■ Texto aportado
------------------------------------

Cáncer. Un cáncer no mata. Mata las hormonas que segrega, como la adrenalina del feocromocitoma, que provoca una hipertensión arterial brutal que el corazón no puede afrontar. O las que no segrega, como el hepatocarcinoma que no produce factores de coagulación y mueres desangrado. Algo parecido ocurre en las leucemias: tanto producir células cancerosas, al final la médula se olvida de producir plaquetas, y mueres por una hemorragia, o leucocitos, y te mata una infección. O produce demasiadas, se apelotonan en un vaso, y volvemos al capítulo del ictus.


También las consecuencias del “efecto masa”: un cáncer de pulmón que obstruye los bronquios e impide la ventilación y oxigenación de la sangre, un cáncer de colon que ocluye el intestino grueso y causa una perforación (¡hala, toda la tripa llena de mierda!), o ese mismo hepatocarcinoma, que impide que la sangre fluya por el hígado y la manda por otros caminos, causando unas varices esofágicas por las que pierdes litros de sangre cuando se rompen. Y, claro, las metástasis de cualquier hijueputa, desde el de ovario hasta el melanoma. Por no olvidar las alteraciones generales que provocan en el organismo: un montón de células, metabolizando a todo trapo y dejando sin comida a las sanas (emaciación), a la vez que producen sustancias procoagulantes que causan una trombosis pulmonar. O esas metástasis óseas del cáncer de mama o el de riñón, que se comen el hueso, suben el calcio en sangre y causan una arritmia letal.

Neumonía y otras infecciones. Este es el mecanismo final para muchas enfermedades, desde la demencia hasta el ictus. Fallan los mecanismos de defensa naturales del organismo, desde la tos hasta el bazo, destruido trombosis tras trombosis en una anemia falciforme. Infección chiquitita al principio, va creciendo a sus anchas en un organismo sin cortisol que pueda estimular una respuesta inmune, o sin proteínas por un riñón que falla o un cáncer acaparador. Esa infección libera mediadores a la sangre: del mismo modo que tu piel se pondría roja e hinchada, esos mediadores hacen que los vasos se dilaten y tengan fugas por todas partes (sepsis, que lo llaman), la presión arterial baje, y los órganos empiecen a fallar uno tras otro, desde el riñón que no recibe sangre para filtrar, hasta el corazón, al que no le llega sangre que bombear.

------------------------------------

■ Encargo A
Responde a estas preguntas sobre el texto de cáncer e infecciones:
(i) ¿Qué hormona segrega el feocromocitoma?
(ii) ¿Qué nombre da el texto a la falta de comida de las células sanas frente a las cancerosas?
(iii) ¿Qué órgano se destruye trombosis tras trombosis en una anemia falciforme?
■ Encargo B
Reproduce el tramo del texto de cáncer e infecciones que va desde "Neumonía y otras" hasta "sangre que bombear.", sustituyendo "mediadores" por "sustancias".
■ Encargo C
Prolonga el texto de cáncer e infecciones desde el punto en que se detiene.
Los registros no intervienen en esto.

Entradas guardadas
------------------------------------

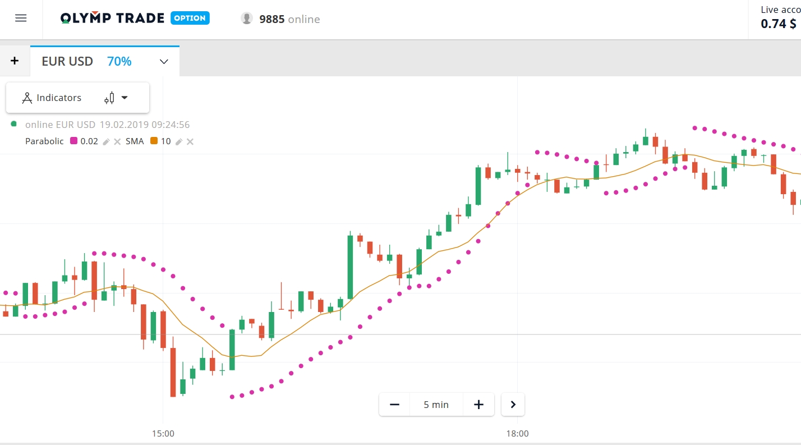Click the 5 min timeframe display
Image resolution: width=801 pixels, height=445 pixels.
click(436, 404)
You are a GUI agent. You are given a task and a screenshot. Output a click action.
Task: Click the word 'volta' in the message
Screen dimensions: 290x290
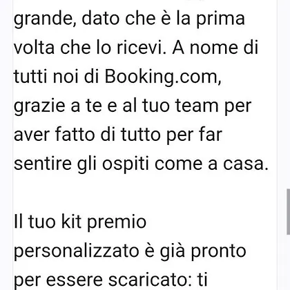34,48
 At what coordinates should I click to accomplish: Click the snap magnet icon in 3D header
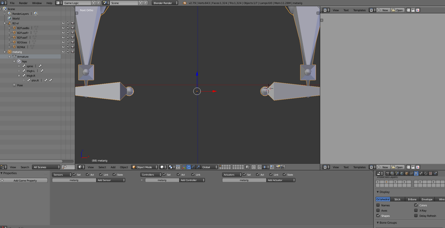click(259, 167)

------------------------------------

■ Respuesta escrita A
(i) La adrenalina.
(ii) Emaciación.
(iii) El bazo.

■ Respuesta escrita B
Neumonía y otras infecciones. Este es el mecanismo final para muchas enfermedades, desde la demencia hasta el ictus. Fallan los mecanismos de defensa naturales del organismo, desde la tos hasta el bazo, destruido trombosis tras trombosis en una anemia falciforme. Infección chiquitita al principio, va creciendo a sus anchas en un organismo sin cortisol que pueda estimular una respuesta inmune, o sin proteínas por un riñón que falla o un cáncer acaparador. Esa infección libera sustancias a la sangre: del mismo modo que tu piel se pondría roja e hinchada, esos sustancias hacen que los vasos se dilaten y tengan fugas por todas partes (sepsis, que lo llaman), la presión arterial baje, y los órganos empiecen a fallar uno tras otro, desde el riñón que no recibe sangre para filtrar, hasta el corazón, al que no le llega sangre que bombear.

■ Respuesta escrita C
Fallo renal. En cualquiera caso, nos interesa tener un riñón contento y funcionando eficazmente. De lo contrario, los iones empezarán a desbarrar, magnesio y potasio para arriba, y nos moriremos de una arritmia si el exceso de urea en sangre no nos ha frito el cerebro antes.

Traumatismo. Este es fácil: desangrado. De hecho, tiene hasta una entrada en el blog: muerto en el acto.

En cuanto a la duda concreta de mi amiga, un marcapasos no hace que el corazón lata. Perdonadme la obviedad, pero un marcapasos simplemente marca el paso. Estimula el corazón en ciertos puntos para que este, si quiere y puede, se contraiga. Pero si fallan las concentraciones de iones en sangre, se desploma la presión arterial (y/o el volumen sanguíneo), el miocardio no está irrigado o cualquier otra cosa, el marcapasos no sirve de nada.

Espero no haber acojonado demasiado a la parroquia. Dudas, sugerencias y correcciones, por el conducto habitual.

EDIT 02/09
Como me corrigen en los comentarios, no he explicado que el mecanismo último de la muerte es la “insuficiencia encefálica”. O sea: que los sesos se quedan como para freírlos con cebolla. La definición de muerte está explicada con todo detalle en esta entrada antigua, pero se resume en que no tenemos forma de sustituir un fallo cerebral. Si falla el corazón, tenemos fármacos, dispositivos de asistencia, incluso bombas externas que mueven la sangre mientras llega un órgano de recambio. Parecido con el hígado y el MARS, o con el riñón y la diálisis. Pero si el cerebro se va a freír espárragos… Sayonara, baby.